## SELECTED EXCERPT
• • •

A soccer star shot dead. Parliament gutted by fire. People trampled to death in riots. Even with the most spectacular crimes, South Africa’s criminal justice system can’t seem to keep up.
For months, the nation has engaged in a lengthy bout of public soul-searching over its failure to hold wrongdoers to account. Already weary from its globally high crime rate, South Africans watched their parliament burn on January 2 — as anti-apartheid icon Desmond Tutu was interred at a cathedral a few blocks away.
A man was quickly arrested, after he simply walked through security, undetected by video surveillance for hours.
But questions immediately arose about whether he acted on his own, and how such a dramatic lapse in security could happen in the first place.
At the highest levels, the justice system operates with a fierce independence and a strong check on executive power.
The Constitutional Court ordered former president Jacob Zuma to prison in July for refusing to testify to anti-corruption investigators — and he went. But the ensuing riots instigated by his supporters cast a harsh light on the weaknesses of the criminal justice system on the streets.
Police intelligence failed to predict or stem the riots, which left more than 300 dead. Some were trampled to death at neighbourhood grocery stores when the riots descended into widespread looting.
Since then, the police’s priority crimes unit says only eight people have appeared in court over the worst unrest of the democratic era.
“People think they can get away with it,” a police source said. “They think the police is unable to investigate their cases and bring them to justice.”
President Cyril Ramaphosa has scrapped the state security ministry and firmly placed intelligence services under his office.
Ahead of the 2010 World Cup, South Africa made big investments in policing, and crime rates broadly fell, according to the Institute for Security Studies (ISS).
“There has been a huge deterioration in the performance of the criminal justice system from 2009, when Jacob Zuma became president,” said ISS expert Gareth Newham.

• • •

## PROVIDED MATERIAL
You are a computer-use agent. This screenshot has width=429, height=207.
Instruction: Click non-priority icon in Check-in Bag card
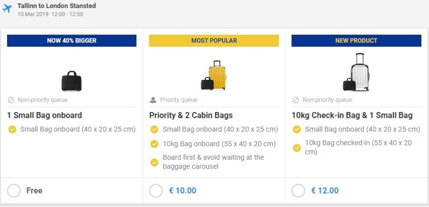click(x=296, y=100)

• • •

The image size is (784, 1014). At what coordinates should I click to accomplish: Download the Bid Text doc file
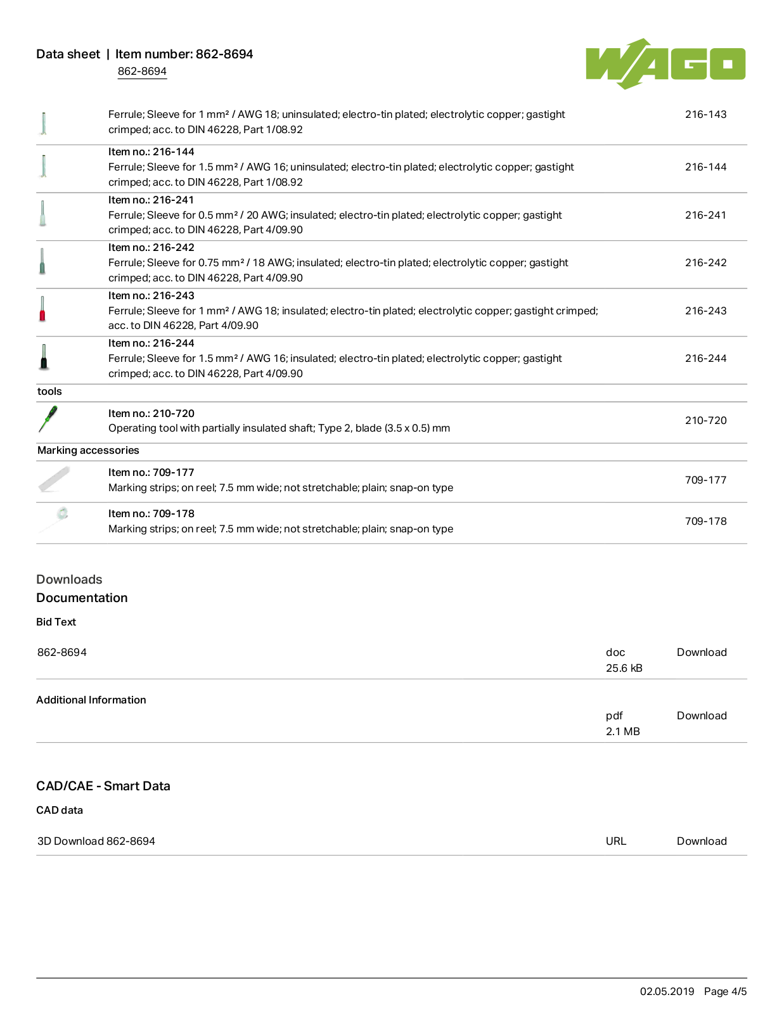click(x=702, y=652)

• • •

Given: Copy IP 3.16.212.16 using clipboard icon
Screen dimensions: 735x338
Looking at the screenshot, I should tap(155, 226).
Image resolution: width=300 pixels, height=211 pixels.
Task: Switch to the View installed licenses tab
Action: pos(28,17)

• • •

## EXERCISE
Continue the article on South Africa's criminal justice system, starting right after its final sentence.

## TASK RESPONSE
After nearly two decades of sustained decreases in violent crimes, the number of murders rose 37 percent from 2012 to 2020, he said.
During that period, the budget for policing rose by 65 per cent. Much of that additional spending simply covered pay rises for police.
The number of actual police personnel fell by six percent. Police reservists, who could be called in for events like the riots, plunged by 77 per cent, Newham said.
Zuma also systematically appointed loyalists to head the police, public prosecution and intelligence agencies.
A report released this month into corruption by Zuma, the product of three years of investigations, detailed how those appointments and other moves undermined the entire criminal justice system.
The extent of corruption was so vast that South Africans call it “state capture” — to describe how the bribery and corruption dominated government operations.
“Between 2009 and 2018, if you were in an organised criminal group that was involved in state capture, there was a feeling that you would get away with it,” said Guy Lamb, a political scientist at the University of Stellenbosch.
That period included jaw-dropping cases like the murder of Senzo Meyiwa, the captain of the national football team who was gunned down at his girlfriend’s home in 2014.
At the time, police said it was a robbery gone wrong. Authorities now say it was a contract killing.
The alleged hitman was convicted on Tuesday for other murders dating to 2015. He’s still awaiting trial for Meyiwa’s death.
Delays in prosecuting organised crime, whether high-level corruption or mafia-style killings, stem from understaffing of law enforcement across the board, Lamb said.
Prosecutors are negotiating for increased staff and budgets, but government coffers are thin after years of economic troubles dating to even before the pandemic.
“The point is, going forward, it’s about the police needing to work with communities to find ways to prevent crime and violence,” he said.